___ Records supplied
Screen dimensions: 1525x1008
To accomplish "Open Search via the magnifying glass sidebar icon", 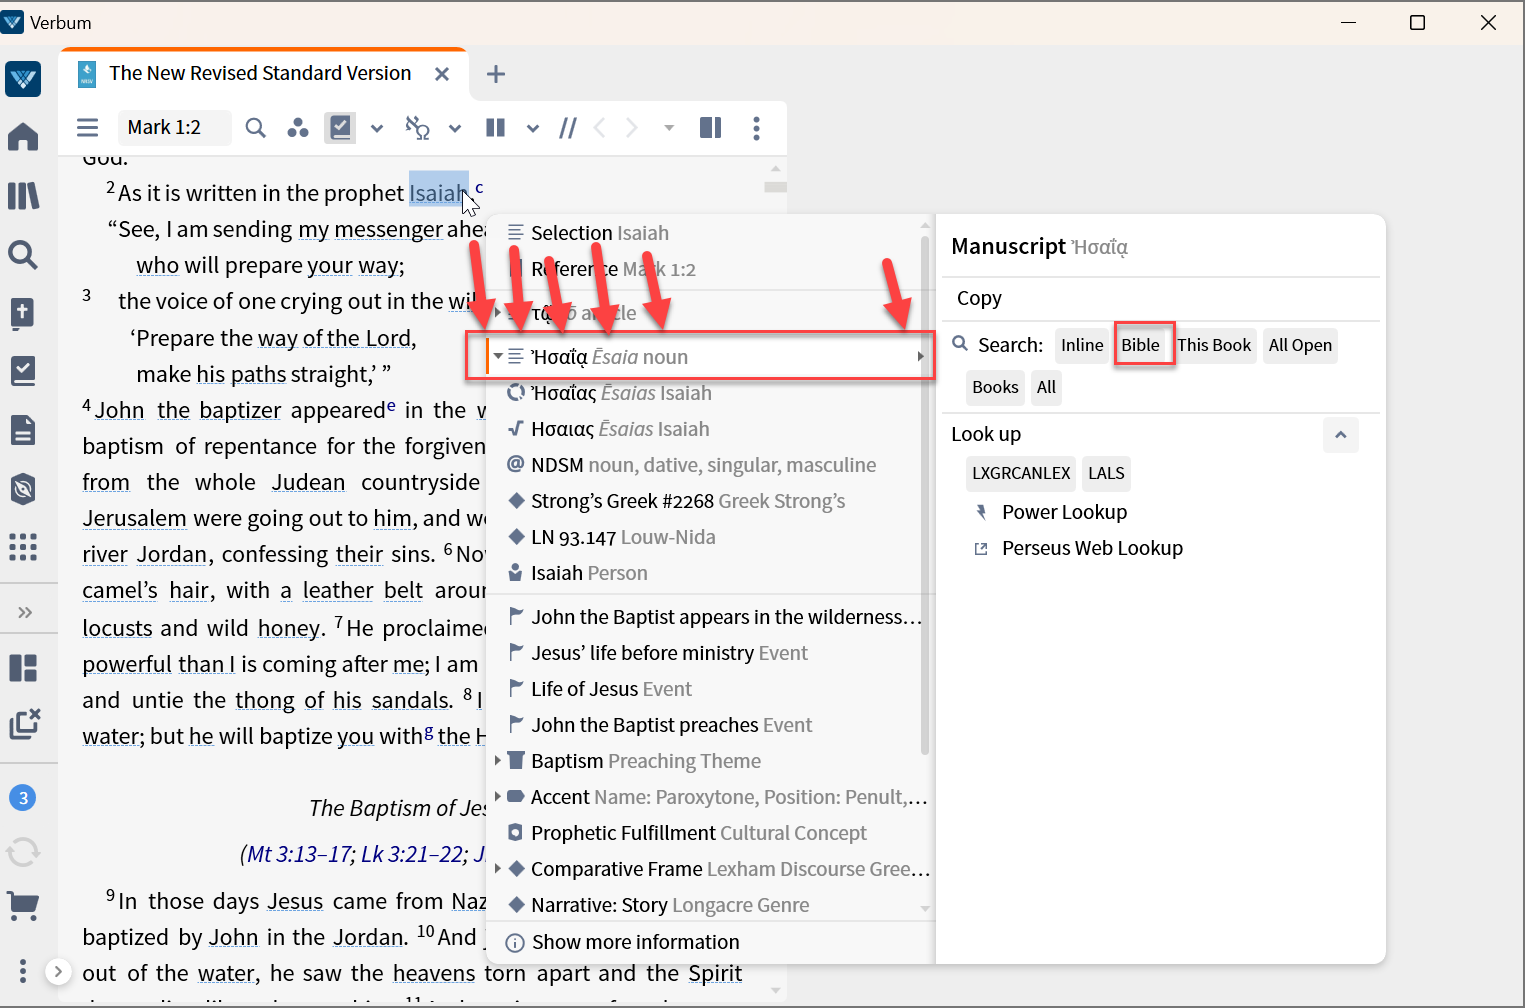I will click(23, 255).
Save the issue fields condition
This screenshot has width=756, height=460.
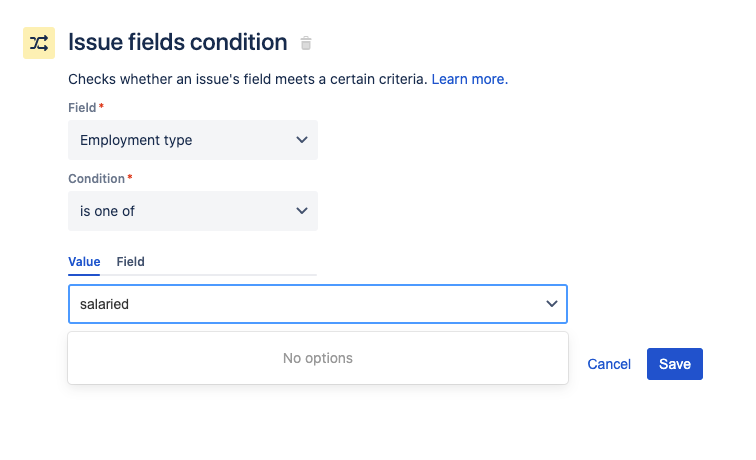tap(675, 364)
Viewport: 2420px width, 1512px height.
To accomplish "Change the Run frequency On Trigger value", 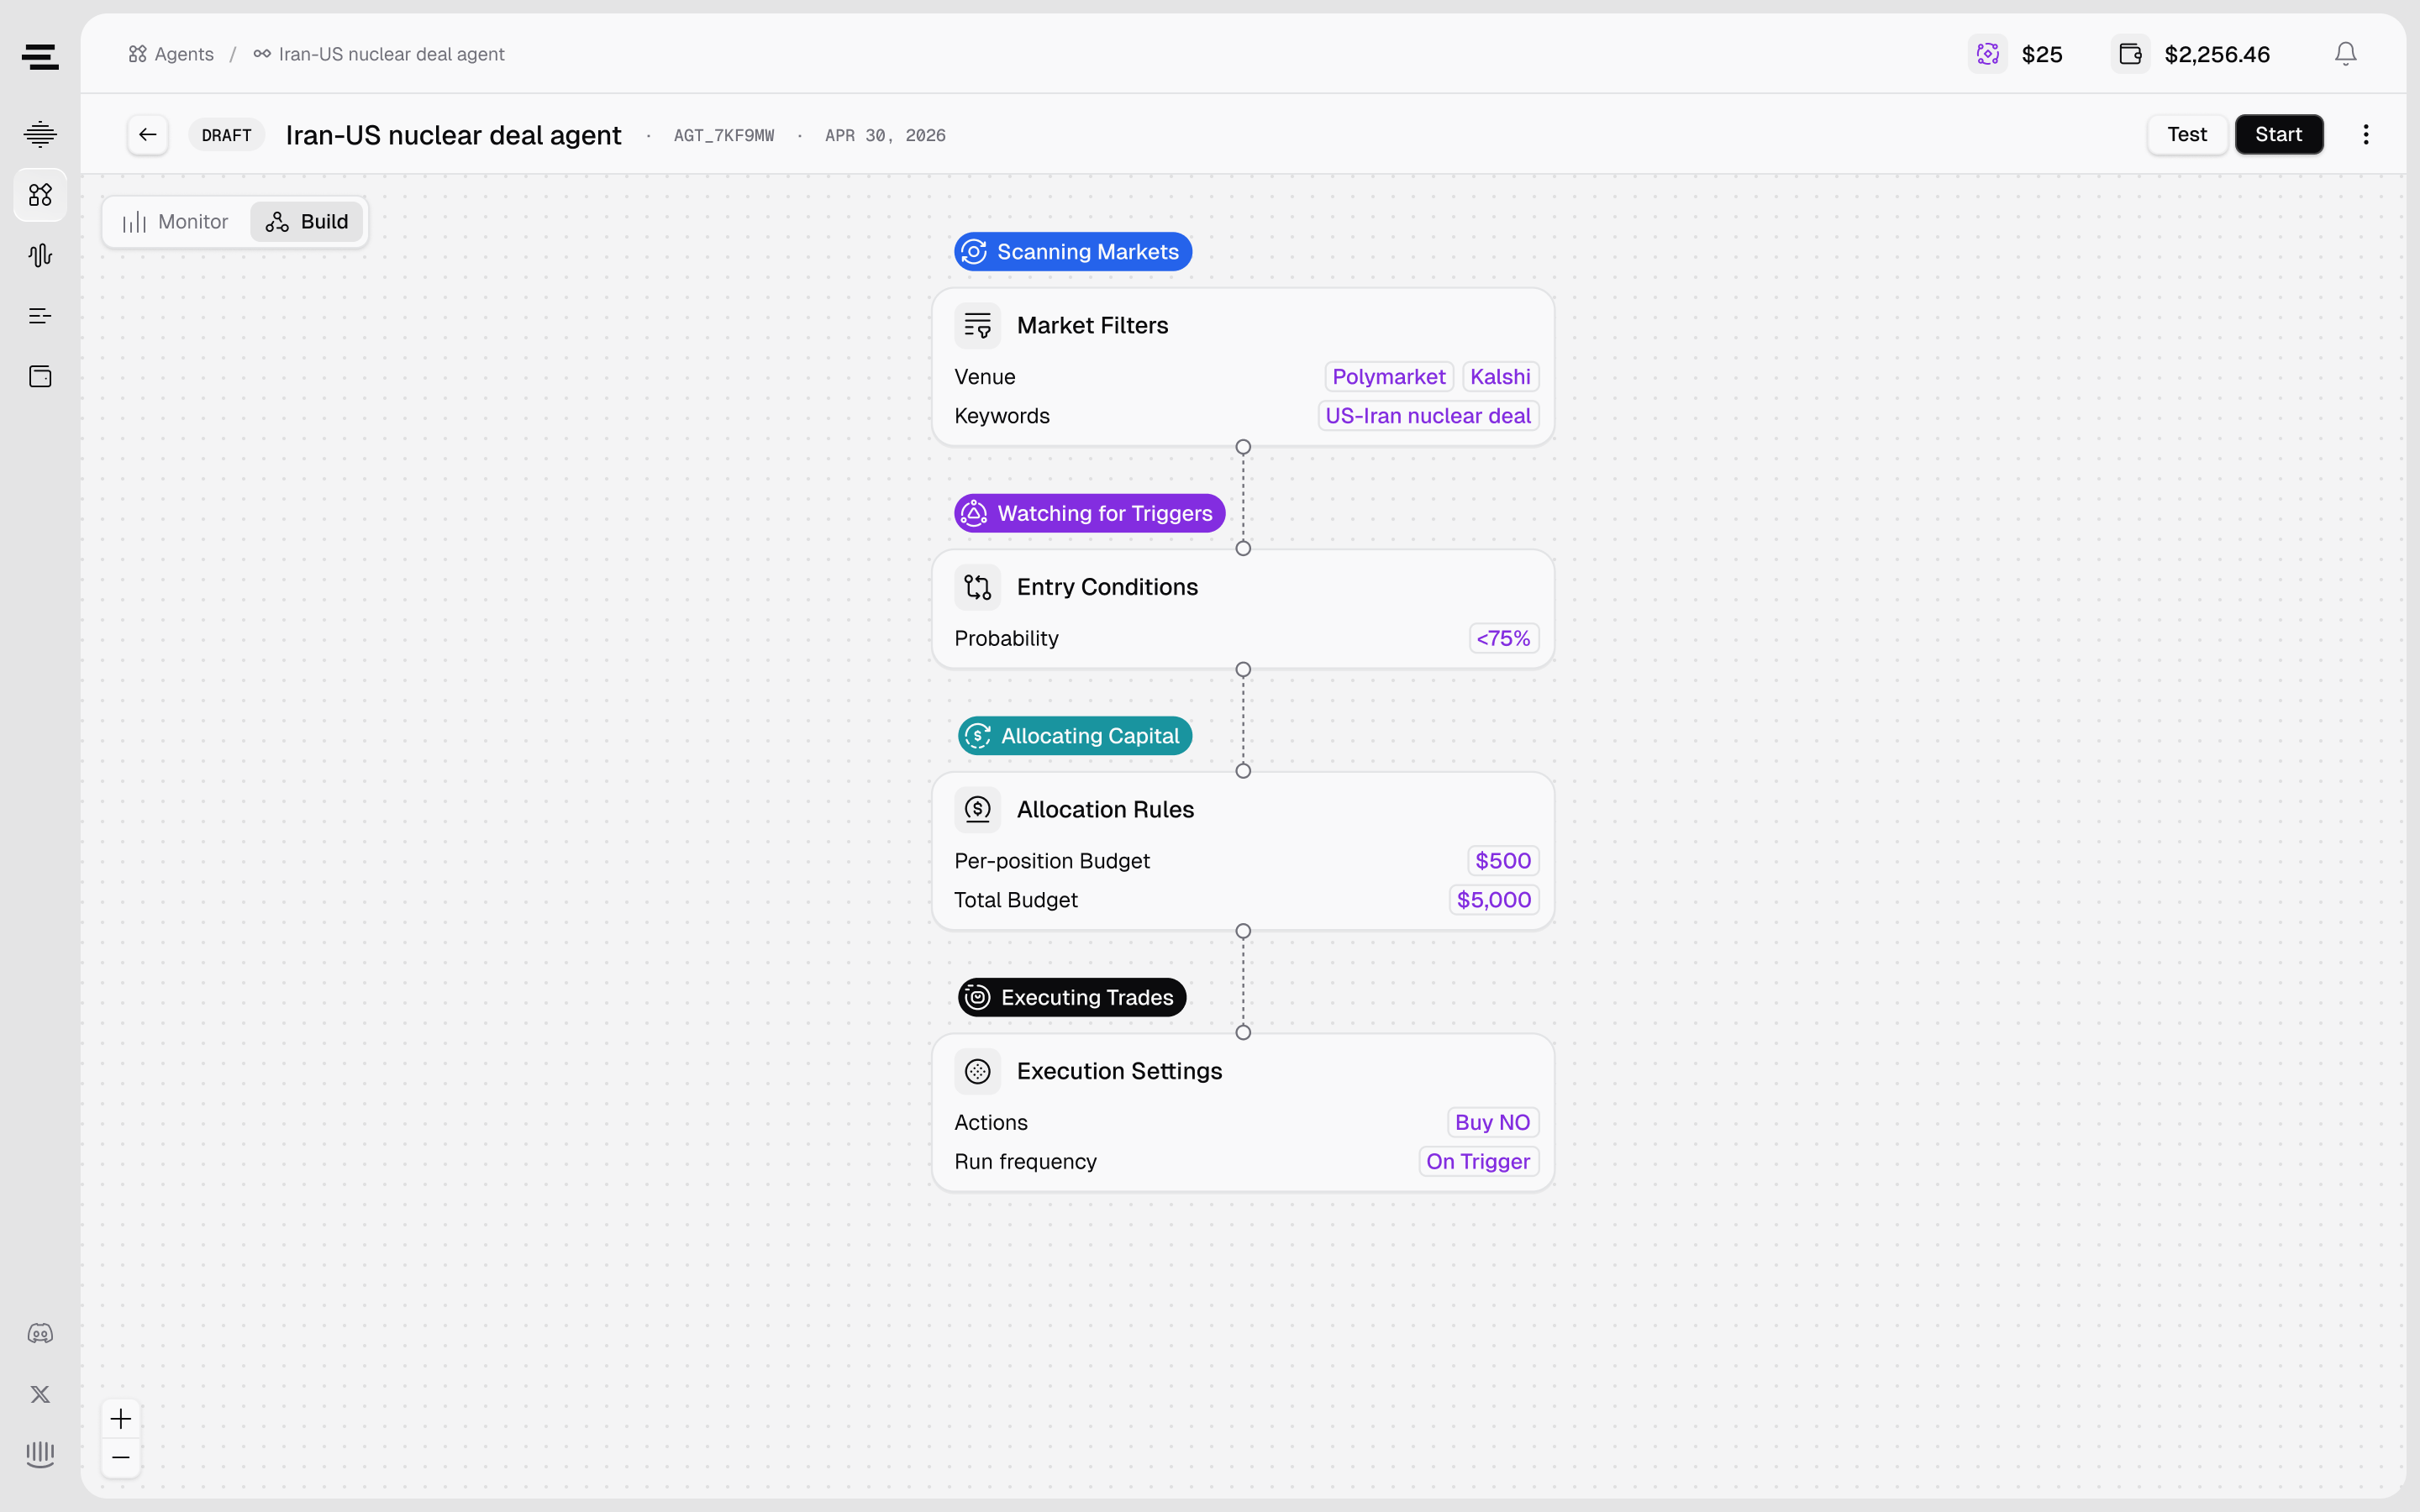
______
Exercise goal
Could you reproduce exactly, and only, the lines from the one containing "Save the issue fields condition" through the end of the records above, both included, while leaving out the pictures?

Solution to this task
Save the issue fields condition
This screenshot has width=756, height=460.
tap(675, 364)
Viewport: 2420px width, 1512px height.
To accomplish "Change the Run frequency On Trigger value", 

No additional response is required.